Eine an Kritik statt an Entlarvung orientierte Bildungsarbeit setzt die Selbstreflexion der pädagogisch Handelnden voraus. Während es in pädagogischen Studiengängen und Fortbildungen meist um die Lernprozesse der potenziellen Teilnehmenden geht, verlangt eine antisemitismuskritische Bildungsarbeit, die Perspektive auch auf die Lehrenden zu verschieben. Denn es kann nicht davon ausgegangen werden, dass sich Pädagoginnen und Pädagogen jenseits antisemitischer Auffassungen und Bilder befinden, also auf der Seite derer, die mit einem kritischen Bewusstsein für die Problematik ausgestattet sind. Im Gegenteil kommt es bei der Thematisierung von Antisemitismus auf pädagogischer Seite leicht zu einer "inneren Resonanz" gegenüber antisemitischen Äußerungen, die eine "mehr oder weniger intensiv gefühlte Zustimmung"
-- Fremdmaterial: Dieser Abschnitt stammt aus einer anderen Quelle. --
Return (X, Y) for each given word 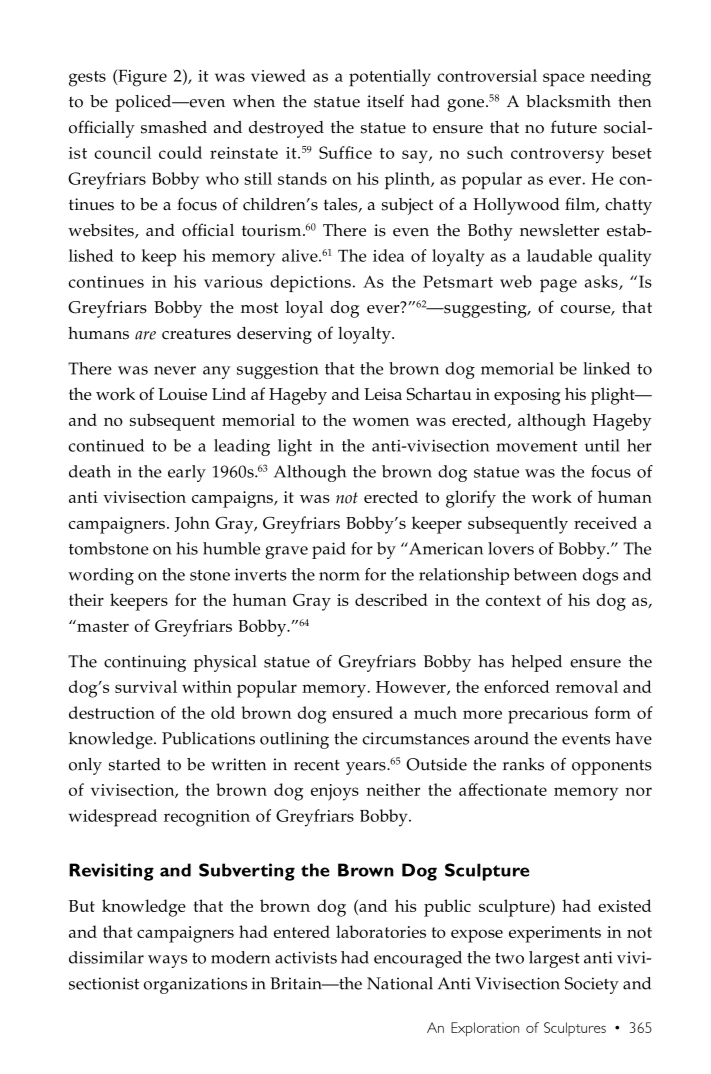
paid (329, 550)
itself (385, 101)
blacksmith (568, 101)
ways (167, 961)
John (192, 524)
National (400, 983)
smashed (174, 127)
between (545, 574)
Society (592, 985)
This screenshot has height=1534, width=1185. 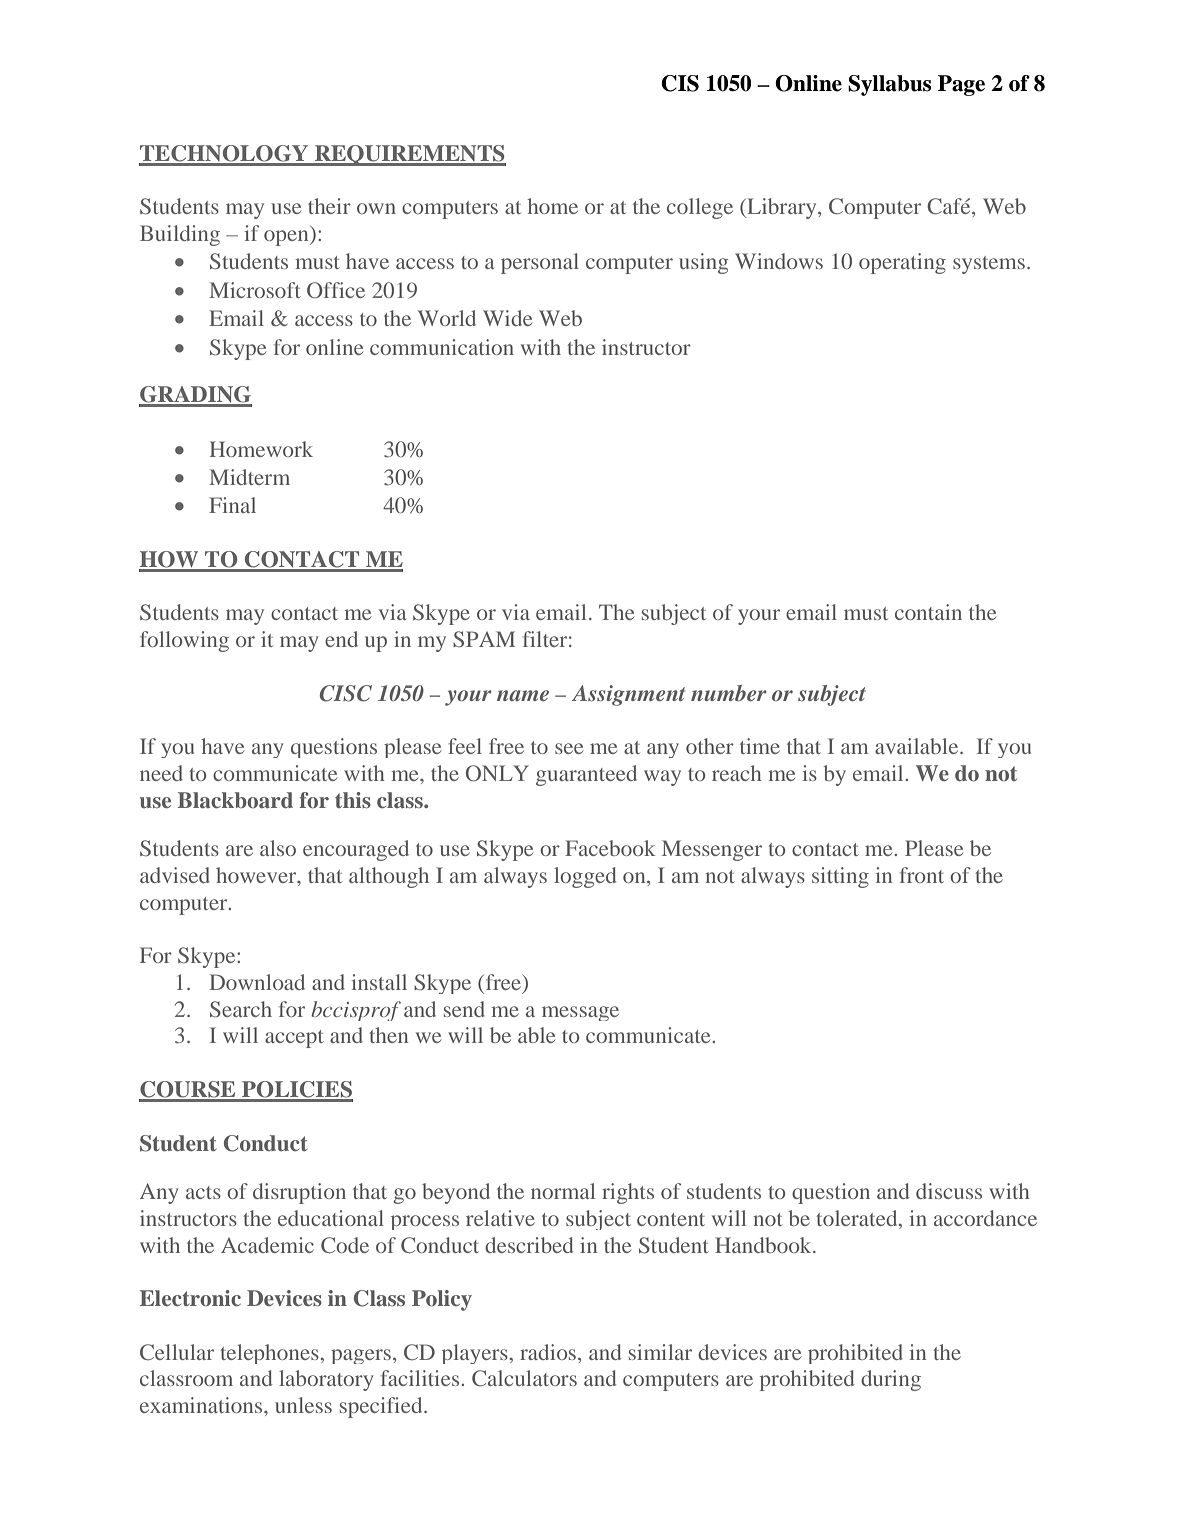 What do you see at coordinates (928, 612) in the screenshot?
I see `contain` at bounding box center [928, 612].
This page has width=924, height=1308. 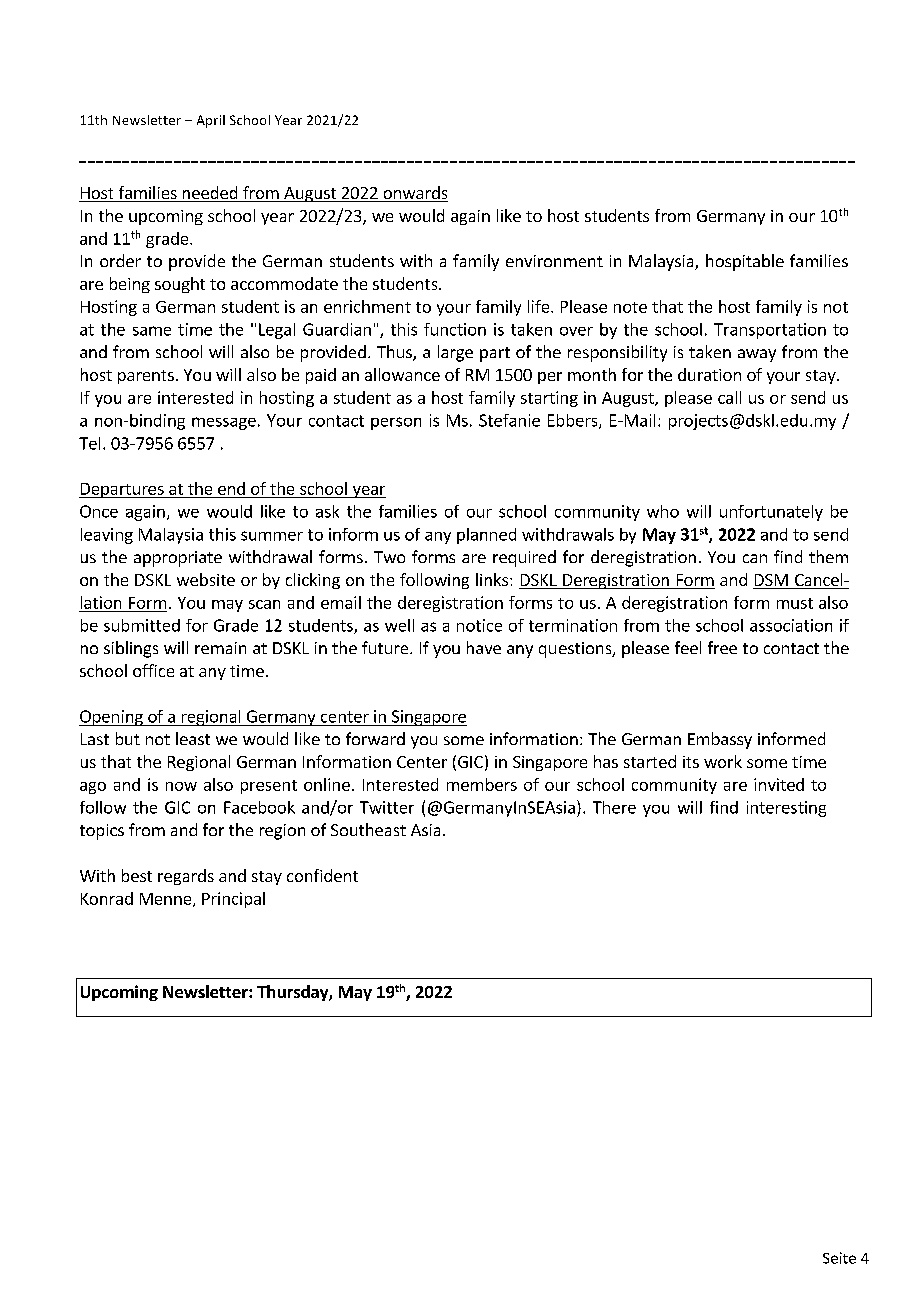 What do you see at coordinates (745, 262) in the page?
I see `hospitable` at bounding box center [745, 262].
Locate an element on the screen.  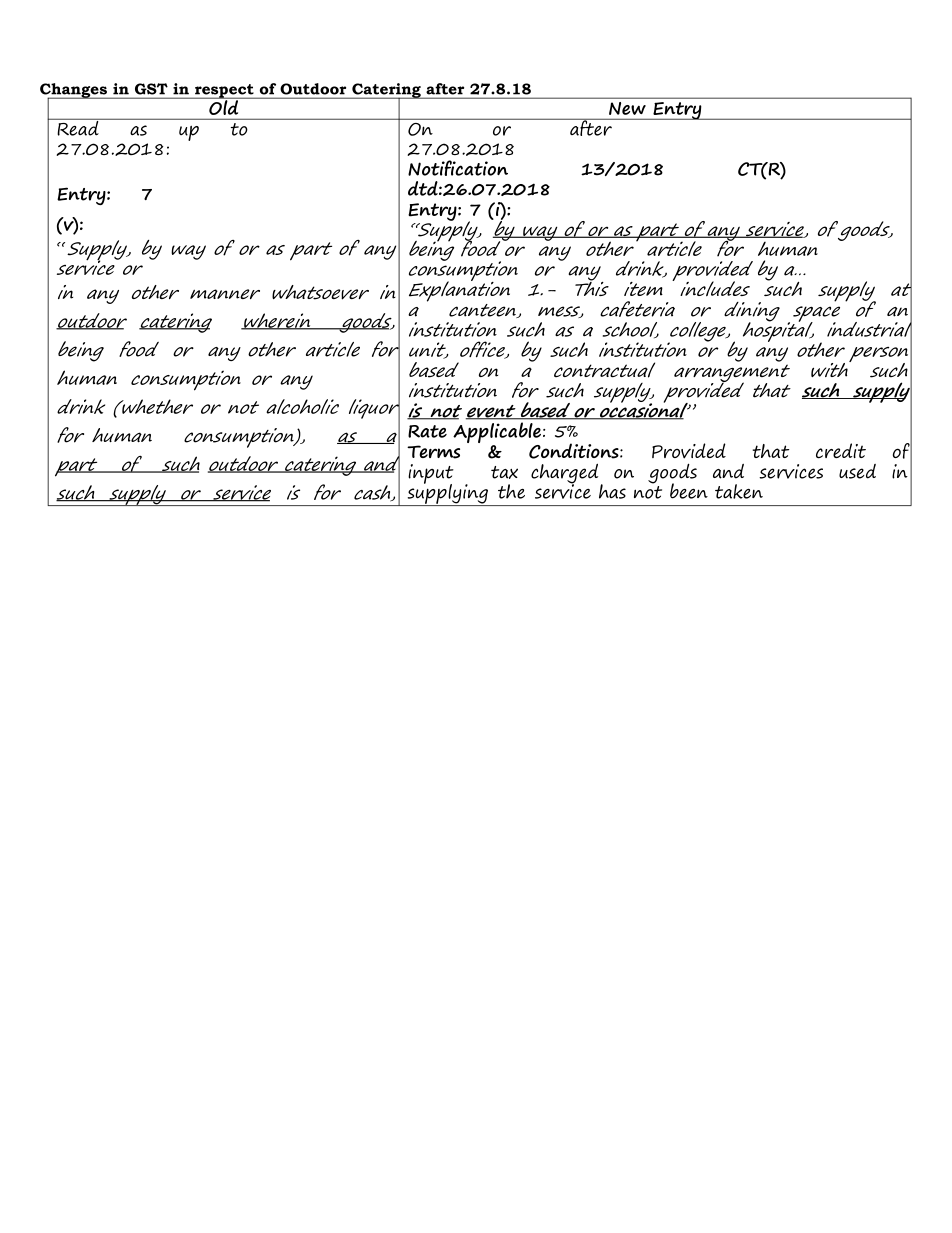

Der Bildungsreferent Bernd Fechler spricht von "unaufgearbeiteten Schuldgefühlen" und "unbewussten Ambivalenzen", durch die Pädagoginnen und Pädagogen Gefahr laufen, "ihren Kampf mit den Schatten der eigenen Vergangenheit projektiv an ihren jugendlichen Adressaten auszutragen".
Ein antisemitismuskritischer Ansatz nimmt den Begriff der Kritik auch für sich selbst in Anspruch und fragt danach, wie Antisemitismus auch dort reproduziert wird, wo er bekämpft werden soll. Motiviert ist dieser Ansatz aus der rassismuskritischen Bildungsarbeit, die Rassismus als allgemeines gesellschaftliches Problem und nicht als persönliches Vorurteil betrachtet und herausarbeitet, wie unterschiedlich positionierte Individuen und Gruppen anderen Zugehörigkeit, Gleichberechtigung und Partizipation verweigern und hierarchische Unterscheidungen von "Wir" und "Nicht-Wir" vornehmen.